Spatially resolved single-cell translatomics at molecular resolution

The precise control of messenger RNA (mRNA) translation is a crucial step in posttranscriptional gene regulation of cellular physiology. However, it remains a challenge to systematically study mRNA translation at the transcriptomic scale with spatial and single-cell resolution. Here, we report the development of ribosome-bound mRNA mapping (RIBOmap), a highly multiplexed three-dimensional in situ profiling method to detect cellular translatome. RIBOmap profiling of 981 genes in HeLa cells revealed cell cycle-dependent translational control and colocalized translation of functional gene modules.

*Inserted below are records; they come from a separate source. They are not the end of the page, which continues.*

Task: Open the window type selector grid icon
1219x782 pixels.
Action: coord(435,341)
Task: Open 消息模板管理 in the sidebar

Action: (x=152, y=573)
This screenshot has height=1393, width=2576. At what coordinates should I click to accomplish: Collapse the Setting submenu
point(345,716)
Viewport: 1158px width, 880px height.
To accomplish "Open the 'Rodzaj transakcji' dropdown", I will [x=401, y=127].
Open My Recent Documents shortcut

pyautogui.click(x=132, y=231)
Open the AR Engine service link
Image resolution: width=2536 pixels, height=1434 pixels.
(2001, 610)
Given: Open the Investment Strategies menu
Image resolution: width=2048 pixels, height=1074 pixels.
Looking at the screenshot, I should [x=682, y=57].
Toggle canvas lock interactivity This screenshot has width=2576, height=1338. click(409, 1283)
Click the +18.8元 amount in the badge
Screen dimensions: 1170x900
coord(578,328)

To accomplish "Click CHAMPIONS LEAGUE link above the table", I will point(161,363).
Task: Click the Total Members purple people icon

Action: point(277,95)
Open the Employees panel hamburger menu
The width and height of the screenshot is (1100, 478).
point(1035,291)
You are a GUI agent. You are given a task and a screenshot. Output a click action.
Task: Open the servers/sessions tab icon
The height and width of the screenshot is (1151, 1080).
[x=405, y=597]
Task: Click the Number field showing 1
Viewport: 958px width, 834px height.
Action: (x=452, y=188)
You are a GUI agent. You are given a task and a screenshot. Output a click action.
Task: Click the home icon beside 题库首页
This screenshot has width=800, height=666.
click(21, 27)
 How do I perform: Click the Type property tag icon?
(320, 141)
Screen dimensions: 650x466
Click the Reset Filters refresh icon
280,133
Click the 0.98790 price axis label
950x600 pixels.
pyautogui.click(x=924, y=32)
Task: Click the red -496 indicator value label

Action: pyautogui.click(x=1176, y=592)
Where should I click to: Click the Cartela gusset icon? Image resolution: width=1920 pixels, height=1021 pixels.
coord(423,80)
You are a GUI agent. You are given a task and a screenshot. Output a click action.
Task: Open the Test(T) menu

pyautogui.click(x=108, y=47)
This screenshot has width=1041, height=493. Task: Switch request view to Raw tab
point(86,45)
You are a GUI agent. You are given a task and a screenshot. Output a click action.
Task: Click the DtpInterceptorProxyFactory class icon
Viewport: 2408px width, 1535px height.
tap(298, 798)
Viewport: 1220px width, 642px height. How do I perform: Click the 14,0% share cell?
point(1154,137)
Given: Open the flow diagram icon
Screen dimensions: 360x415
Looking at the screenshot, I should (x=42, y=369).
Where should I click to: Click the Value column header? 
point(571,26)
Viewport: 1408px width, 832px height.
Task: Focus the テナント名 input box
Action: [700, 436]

We mapped 5413 genes in mouse brain tissues, yielding spatially resolved single-cell translatomic profiles for 119,173 cells and revealing cell type-specific and brain region-specific translational regulation, including translation remodeling during oligodendrocyte maturation. Our method detected widespread patterns of localized translation in neuronal and glial cells in intact brain tissue networks.

Automated summary

The precise control of mRNA translation is crucial in posttranscriptional gene regulation, but it is challenging to study it systematically at the transcriptomic scale with spatial and single-cell resolution. The researchers developed a method called RIBOmap to detect cellular translatome. The study revealed cell cycle-dependent translational control and colocalized translation of functional gene modules.